In un paesino abruzzese poco conosciuto, ruvido, aspro e autentico, vive lei, la giovane Arminuta, e l'Autrice, con la sua narrazione molto fluida, realistica, schietta, potente e ammaliatrice, ci racconta una storia appassionante nella sua semplicità, che esprime delicatezza e forza allo stesso tempo, perchè se da una parte racconta una storia di abbandoni, di povertà, di difficoltà ad ambientarsi in un contesto da cui vieni ma che ti è estraneo, di maternità vissute con poca responsabilità e con poco "senso di cura", di ritorno alle proprie origini, dall'altra ha al centro una protagonista che resta nel cuore del lettore per la sua sensibilità, caparbietà, l'animo appassionato; una ragazzina la cui luce e bellezza neppure un contesto buio e triste e misero riesce a spegnere.

L'Arminuta l'ho ammirata perché non ha gradito essere trattata come un oggetto nelle mani di queste due madri che se la son passata come se niente fosse, e s'è fatta sentire, non accettando passivamente ciò che gli adulti avevano deciso al posto suo, ma alzando la propria voce, e non ho potuto non condividere la sua legittima pretesa di avere delle risposte alle proprie domande.
Pur essendo un'adolescente, la protagonista mi è apparsa più matura e coraggiosa di quegli adulti che avrebbero dovuto prendersi cura di lei, aiutarla a crescere e ad affermare la propria identità di persona ma che non si sono rivelati molto attenti in questo senso.


"Nel tempo ho perso anche quell'idea confusa di normalità e oggi davvero ignoro che luogo sia una madre. Mi manca come può mancare la salute, un riparo, una certezza. E' un vuoto persistente, che conosco ma non supero. Gira la testa a guardarci dentro. Un paesaggio desolato che di notte toglie il sonno e fabbrica incubi nel poco che lascia. La sola madre che non ho mai perduto è quella delle mie paure".
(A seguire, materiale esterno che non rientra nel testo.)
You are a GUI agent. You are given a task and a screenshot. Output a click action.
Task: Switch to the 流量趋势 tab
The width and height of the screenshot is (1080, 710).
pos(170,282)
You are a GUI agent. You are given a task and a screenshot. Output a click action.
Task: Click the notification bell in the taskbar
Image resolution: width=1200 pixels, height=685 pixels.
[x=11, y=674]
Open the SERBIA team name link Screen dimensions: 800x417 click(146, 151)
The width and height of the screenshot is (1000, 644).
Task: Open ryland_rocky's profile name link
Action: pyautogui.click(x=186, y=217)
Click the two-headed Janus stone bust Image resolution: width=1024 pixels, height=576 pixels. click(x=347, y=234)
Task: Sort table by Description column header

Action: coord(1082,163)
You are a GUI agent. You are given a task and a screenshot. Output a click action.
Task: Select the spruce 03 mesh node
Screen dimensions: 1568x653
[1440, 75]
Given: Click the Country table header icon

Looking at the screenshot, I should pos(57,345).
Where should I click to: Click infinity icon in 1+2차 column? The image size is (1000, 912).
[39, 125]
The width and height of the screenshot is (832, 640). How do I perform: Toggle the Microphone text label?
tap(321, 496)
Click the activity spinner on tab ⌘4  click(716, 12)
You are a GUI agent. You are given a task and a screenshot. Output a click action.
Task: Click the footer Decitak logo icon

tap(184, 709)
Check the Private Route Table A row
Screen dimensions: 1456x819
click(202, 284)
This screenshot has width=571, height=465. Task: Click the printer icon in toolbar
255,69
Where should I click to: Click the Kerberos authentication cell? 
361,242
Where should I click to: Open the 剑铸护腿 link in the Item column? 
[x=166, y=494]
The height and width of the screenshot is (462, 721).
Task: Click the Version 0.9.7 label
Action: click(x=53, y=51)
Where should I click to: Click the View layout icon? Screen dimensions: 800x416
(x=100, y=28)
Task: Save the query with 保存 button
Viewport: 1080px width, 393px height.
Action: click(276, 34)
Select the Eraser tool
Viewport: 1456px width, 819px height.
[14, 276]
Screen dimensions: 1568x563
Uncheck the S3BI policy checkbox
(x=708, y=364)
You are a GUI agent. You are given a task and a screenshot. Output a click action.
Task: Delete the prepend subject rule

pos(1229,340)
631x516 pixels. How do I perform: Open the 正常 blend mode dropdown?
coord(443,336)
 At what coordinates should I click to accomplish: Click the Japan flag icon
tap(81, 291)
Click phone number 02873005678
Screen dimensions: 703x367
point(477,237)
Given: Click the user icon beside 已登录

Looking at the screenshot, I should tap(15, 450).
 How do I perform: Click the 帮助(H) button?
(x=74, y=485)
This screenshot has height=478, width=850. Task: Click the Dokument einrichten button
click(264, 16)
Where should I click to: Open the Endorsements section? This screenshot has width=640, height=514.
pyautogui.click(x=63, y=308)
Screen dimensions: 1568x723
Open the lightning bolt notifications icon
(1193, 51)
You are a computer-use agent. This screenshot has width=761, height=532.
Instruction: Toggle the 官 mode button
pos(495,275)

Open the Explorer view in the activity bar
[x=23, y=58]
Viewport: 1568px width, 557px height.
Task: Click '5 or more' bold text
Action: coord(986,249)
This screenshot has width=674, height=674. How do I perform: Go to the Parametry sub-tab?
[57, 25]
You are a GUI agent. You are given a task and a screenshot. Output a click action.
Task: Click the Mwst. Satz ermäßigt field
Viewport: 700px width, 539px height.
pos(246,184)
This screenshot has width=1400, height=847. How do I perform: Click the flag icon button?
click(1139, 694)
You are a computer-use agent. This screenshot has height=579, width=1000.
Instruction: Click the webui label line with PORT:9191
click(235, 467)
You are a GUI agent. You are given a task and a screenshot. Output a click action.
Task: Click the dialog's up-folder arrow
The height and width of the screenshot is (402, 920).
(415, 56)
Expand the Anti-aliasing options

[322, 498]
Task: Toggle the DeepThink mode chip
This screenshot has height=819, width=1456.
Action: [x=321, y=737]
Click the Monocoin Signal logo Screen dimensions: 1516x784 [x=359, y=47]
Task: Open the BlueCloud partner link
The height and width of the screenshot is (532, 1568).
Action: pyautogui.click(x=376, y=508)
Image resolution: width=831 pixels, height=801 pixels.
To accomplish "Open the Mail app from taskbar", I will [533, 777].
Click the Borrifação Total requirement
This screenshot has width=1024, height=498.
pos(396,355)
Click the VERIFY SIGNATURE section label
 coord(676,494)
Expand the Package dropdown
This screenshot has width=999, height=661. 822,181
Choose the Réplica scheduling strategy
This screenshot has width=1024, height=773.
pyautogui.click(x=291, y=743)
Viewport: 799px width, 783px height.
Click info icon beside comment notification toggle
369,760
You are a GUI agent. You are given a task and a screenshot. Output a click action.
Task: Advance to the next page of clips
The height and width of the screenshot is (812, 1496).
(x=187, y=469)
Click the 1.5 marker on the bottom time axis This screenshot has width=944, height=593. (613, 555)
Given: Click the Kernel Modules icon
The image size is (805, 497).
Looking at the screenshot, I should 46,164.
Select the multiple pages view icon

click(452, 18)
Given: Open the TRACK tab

Ho amato questo romanzo, mi ha regalato molte emozioni, trovo abbia una intensità che tocca il cuore, e a questo giudizio favorevole ha contribuito anche la voce calda, profonda, malinconica e carezzevole della bravissima Jasmine Trinca.

Se dovessi trovare un difetto, l'unico neo sta nel finale, che mi ha lasciato una sensazione di sospensione, di qualcosa che si poteva ancora dire ma che è stato stoppato troppo bruscamente.
Però magari è un qualcosa che ho provato proprio perchè mi ero così lasciata trascinare dalla storia che non avrei voluto finisse (così presto).

La mia valutazione complessiva è comunque assolutamente positiva, lo consiglio con tutto il cuore.